Témoignage d’un agent du TPIR rejeté :

            Le troisième témoignage refusé est celui relatif à la déclaration écrite du témoin DX. Ce document a été déposé par la défense par sa requête du 27 octobre 2003. Dans son article 92 bis, le Règlement de Procédure et de Preuve donne une semaine au Procureur pour réagir à la requête de la défense. Au 27 novembre 2003, le procureur n’avait pas encore répondu à la requête de la Défense. Les délais ayant expiré, la réponse du Procureur devenait irrecevable. Au cours de l’audience du 27 novembre 2003, le procureur a déclaré que cette requête de la défense n’avait pas été portée à l’attention des membres de l’équipe du procureur.
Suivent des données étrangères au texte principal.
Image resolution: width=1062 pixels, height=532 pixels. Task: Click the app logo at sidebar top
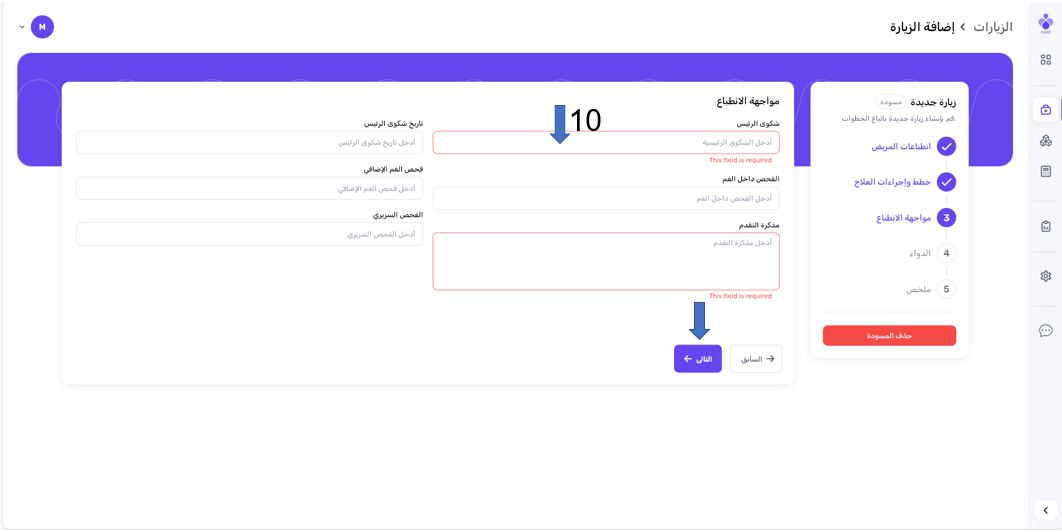click(1045, 23)
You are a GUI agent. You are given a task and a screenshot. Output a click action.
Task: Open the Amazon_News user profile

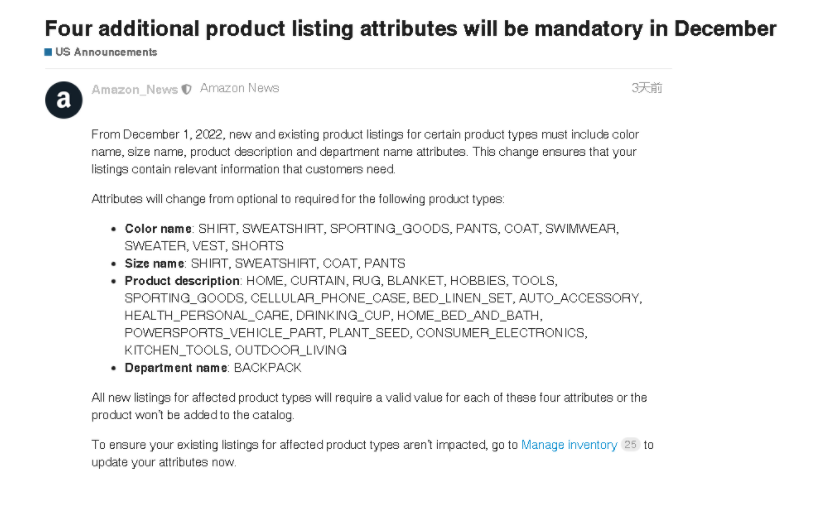(134, 89)
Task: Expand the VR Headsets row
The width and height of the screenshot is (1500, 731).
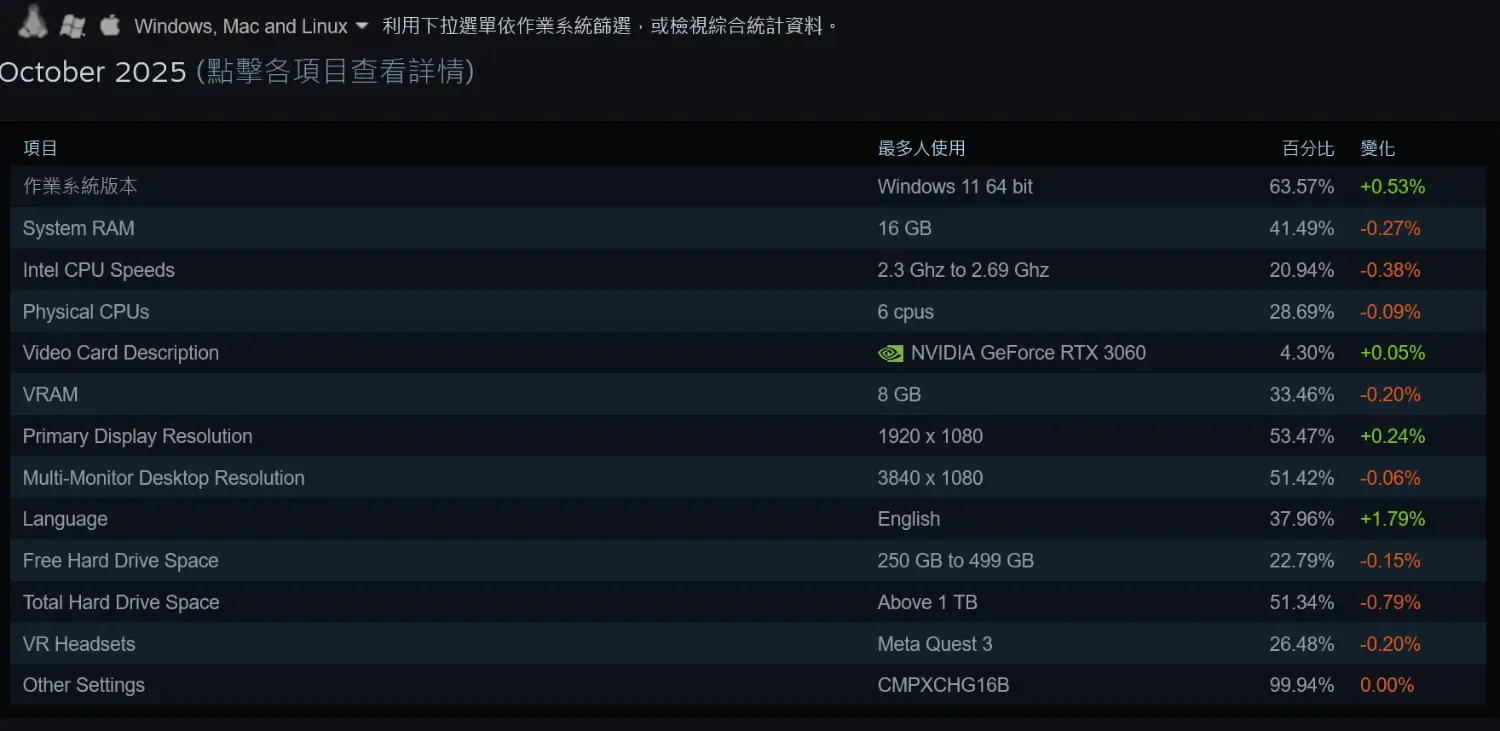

Répondant à la question du juge président Eric MOSE qui voulait savoir si le Procureur avait reçu cette requête à la date indiquée par la défense, le procureur KAPAYA a répondu que personnellement il n’avait pas eu connaissance de ce document. Suite à l’intervention du Greffe qui affirmait avoir reçu ce document à la date indiquée par la défense, à savoir le 27 octobre 2003, et qu’il l’avait bel et bien remis au Procureur, celui-ci a finalement reconnu qu’il l’avait reçu le 26 novembre 2003, soit la veille de l’audience ! Vu l’expiration des délais réglementaires, cette requête de la défense devait être acceptée par la Cour. Le tribunal a préféré rejeter cette requête sans rien dire sur le non respect des délais qui s’imposaient au Procureur, alors qu’il n’avait même pas fait de requête pour demander la prolongation du délai de réponse. Ce témoignage de DX était pourtant une réponse à celui que le procureur avait déposé à travers le témoin Alison Desforges faisant état des déclarations de Ndindabahizi devant les enquêteurs du procureur à Naïrobi en 1996, 1997 et 1998. Le document portant ces témoignages a été accepté par la Chambre, mais le témoignage de DX qui expliquait comment et dans quelles conditions Ndindabahizi était entré en contact avec les enquêteurs du procureur a été rejeté sans autre explication. Dans son témoignage rejeté, le témoin DX, agent du TPIR à l’époque, expliquait les véritables raisons de l’arrestation de Ndindabahizi qui avait refusé de « marchander » avec le TPIR.

Conclusion :

Le comportement des juges de la Chambre I du TPIR a démontré l’absence d’indépendance de ces magistrats internationaux. Il est clair que le témoignage de l’agent du TPIR, le témoin DX, gênait beaucoup le TPIR en général et le procureur en particulier. Ce dernier ne l’a pas caché à l’audience car il a déclaré que si le Tribunal admettait ce document comme pièce à conviction de la défense, il mettrait fin au procès Ndindabahizi car ce document établissait clairement le caractère frauduleux de l’acte d’accusation de Ndindabahizi Emmanuel.

            Le Centre de Lutte contre l’Impunité et l’Injustice au Rwanda estime que le TPIR, qui devrait profiter du renouvellement de son équipe dirigeant pour afficher une stratégie claire et offensive au service de la justice équitable et sereine, est en train de mal juger et de faillir à sa mission de justice, de paix et de réconciliation.

            Depuis qu’il a succombé au chantage permanent des autorités rwandaises, le TPIR a accumulé de graves erreurs qui l’ont toujours poussé à instruire des dossiers plus lourds sur base de faux témoignages fournis par les syndicats de délateurs. Ces derniers ont été créés et sont entretenus et utilisés par la junte militaire du président rwandais Paul Kagame qui sabote et méprise le travail du TPIR. Le TPIR pourrait offrir une justice équitable en toute indépendance s’il se préoccupait avant tout de rendre justice et d’établir la vérité sur la tragédie rwandaise. Le procès de Ndindabahizi a dévoilé de nouvelles faiblesses du TPIR, c’est-à-dire : le déni de justice dont sont victimes les opposants politiques au régime FPR.

Fait à Bruxelles, 18 septembre 2004

Pour le Centre, MATATA Joseph, Coordinateur.